*Exercise goal*:
A precise copy of the data is required, with every picture left out.

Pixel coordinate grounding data
■ ■ ■ ■ ■ ■ ■

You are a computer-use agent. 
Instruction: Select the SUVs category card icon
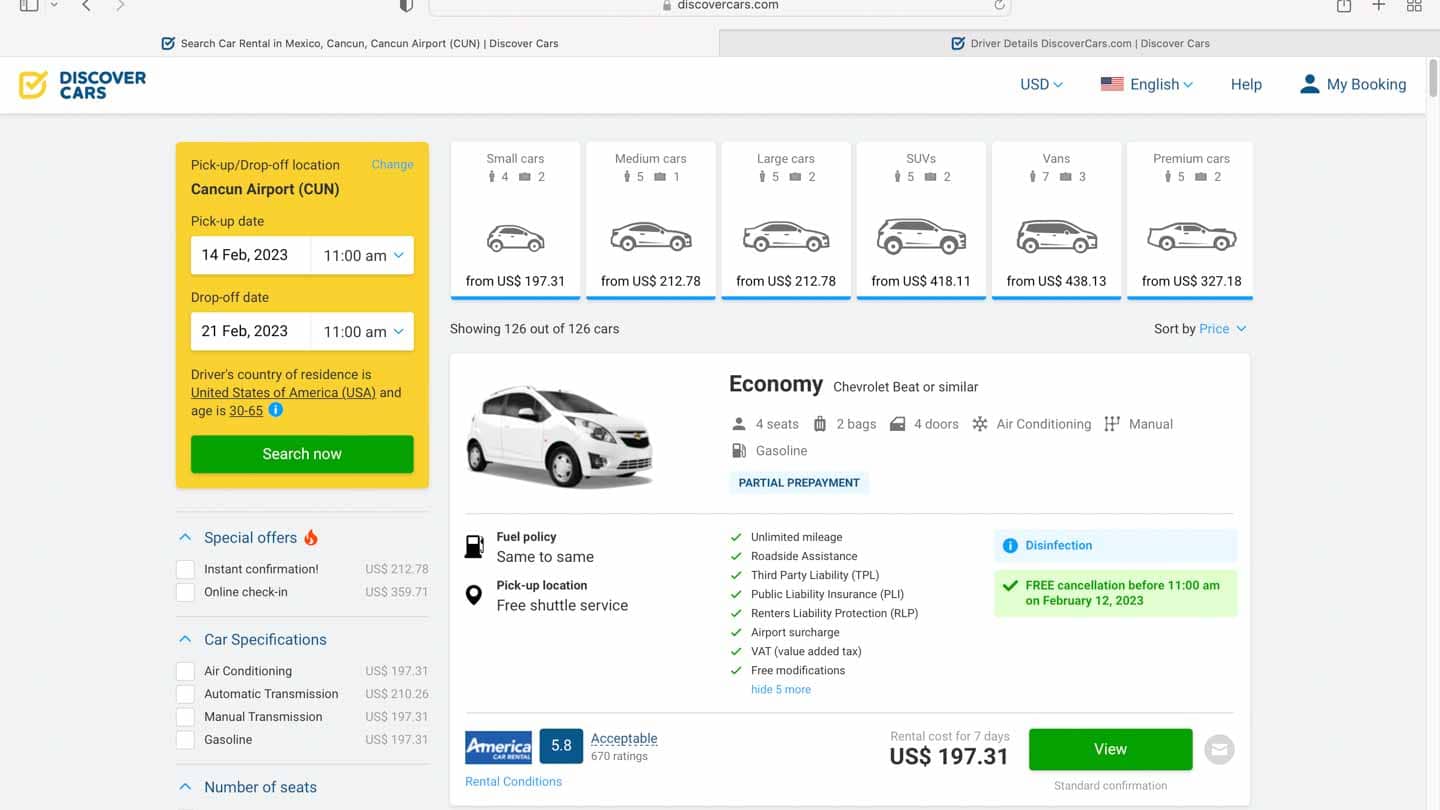(920, 238)
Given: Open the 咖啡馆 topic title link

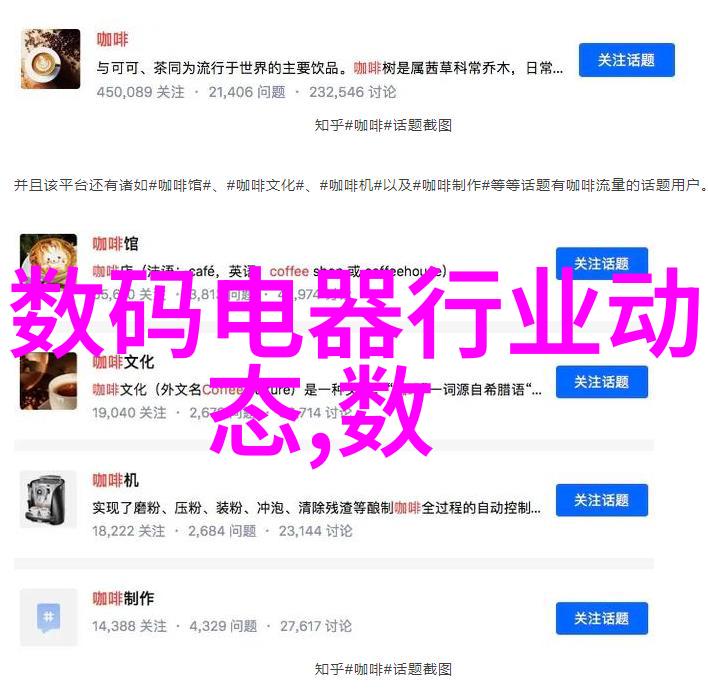Looking at the screenshot, I should 116,243.
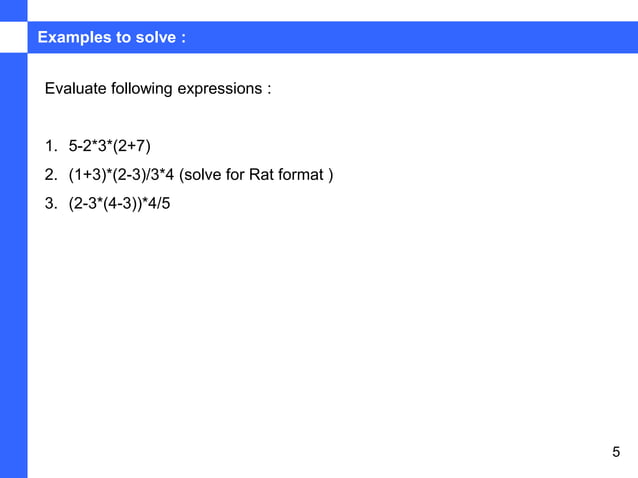Screen dimensions: 638x478
Task: Click the blue vertical sidebar stripe
Action: click(x=13, y=264)
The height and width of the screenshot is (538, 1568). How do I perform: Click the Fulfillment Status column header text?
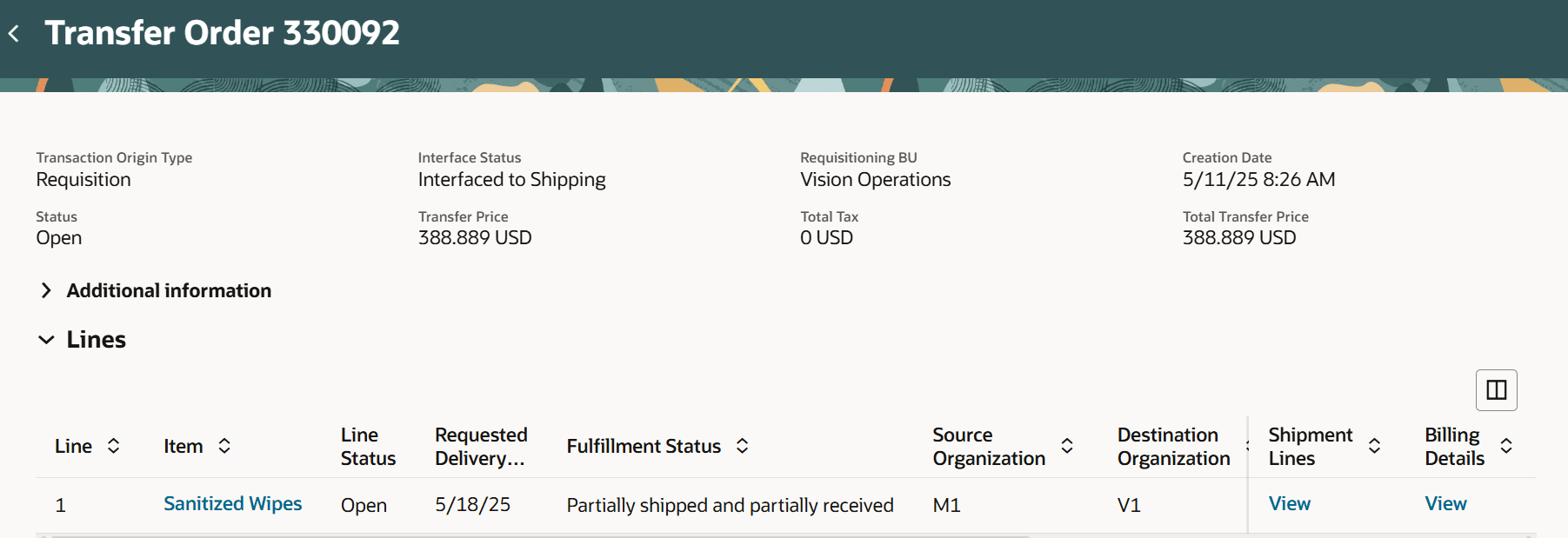[644, 446]
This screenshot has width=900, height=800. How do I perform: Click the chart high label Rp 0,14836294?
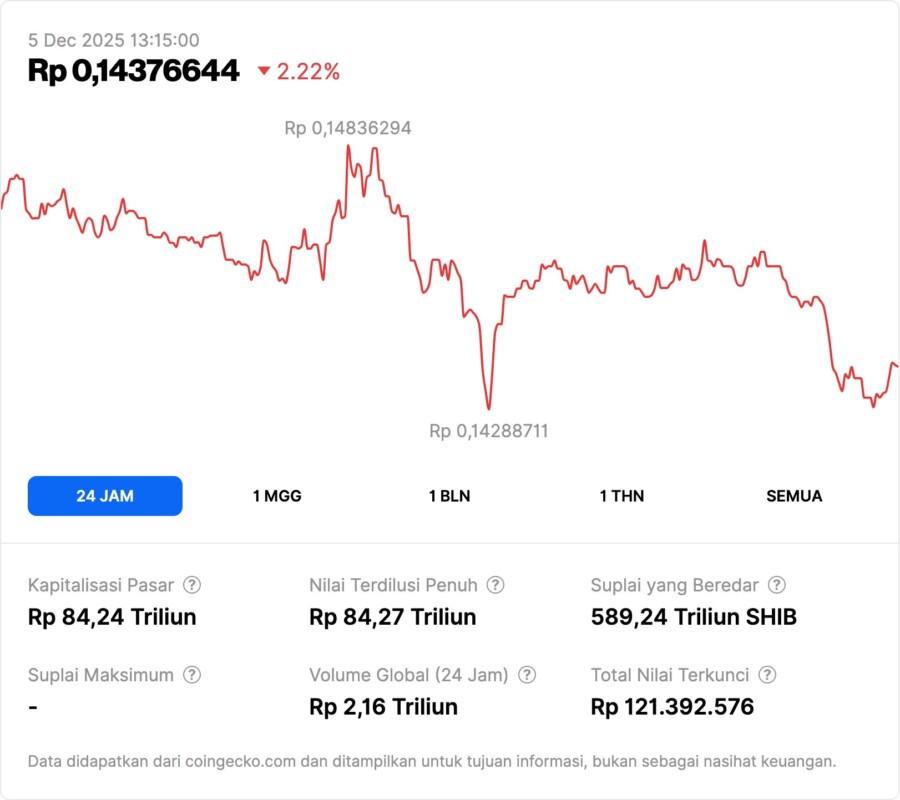(x=348, y=128)
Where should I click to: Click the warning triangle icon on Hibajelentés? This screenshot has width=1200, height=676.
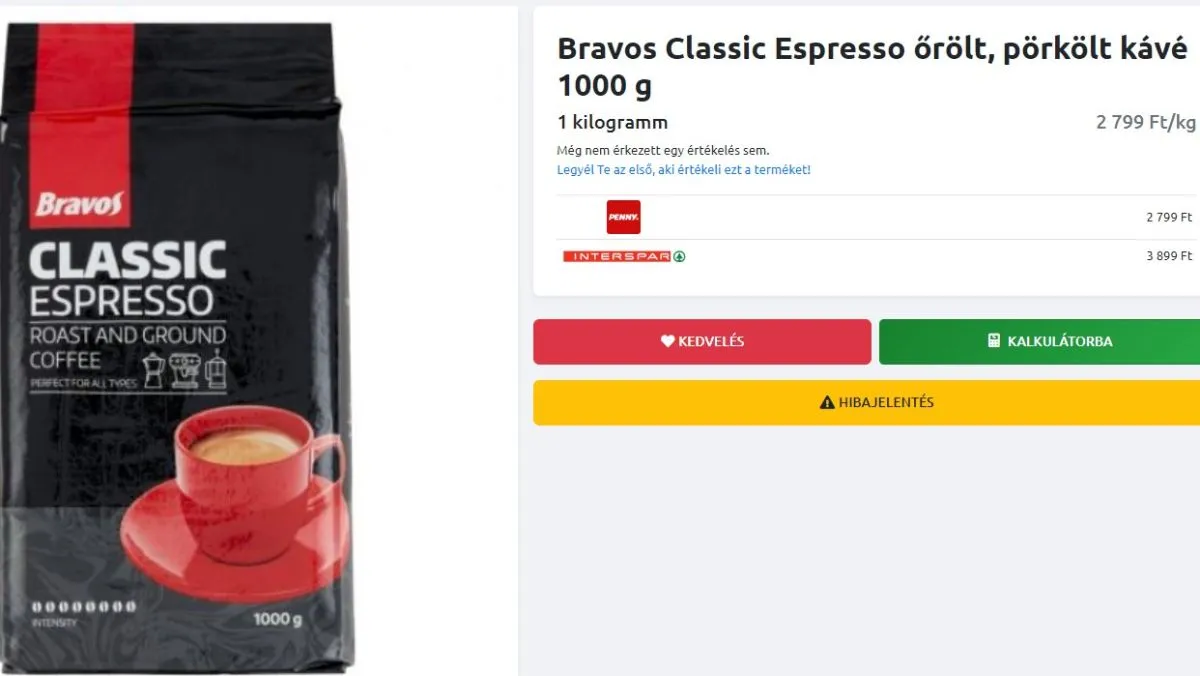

■ ■ ■ ■ ■ ■ ■

*Result of the task*:
You are a computer-use agent. 
Instruction: Select the SUVs category card icon
(920, 238)
Given: Open the 咖啡馆 topic title link

Looking at the screenshot, I should 116,243.
Screen dimensions: 638x478
Task: Click the blue vertical sidebar stripe
Action: click(x=13, y=264)
The height and width of the screenshot is (538, 1568). How do I perform: Click the Fulfillment Status column header text?
[644, 446]
This screenshot has width=900, height=800. How do I perform: Click the chart high label Rp 0,14836294?
(x=348, y=128)
Where should I click to: Click the warning triangle icon on Hibajelentés? This screenshot has width=1200, height=676.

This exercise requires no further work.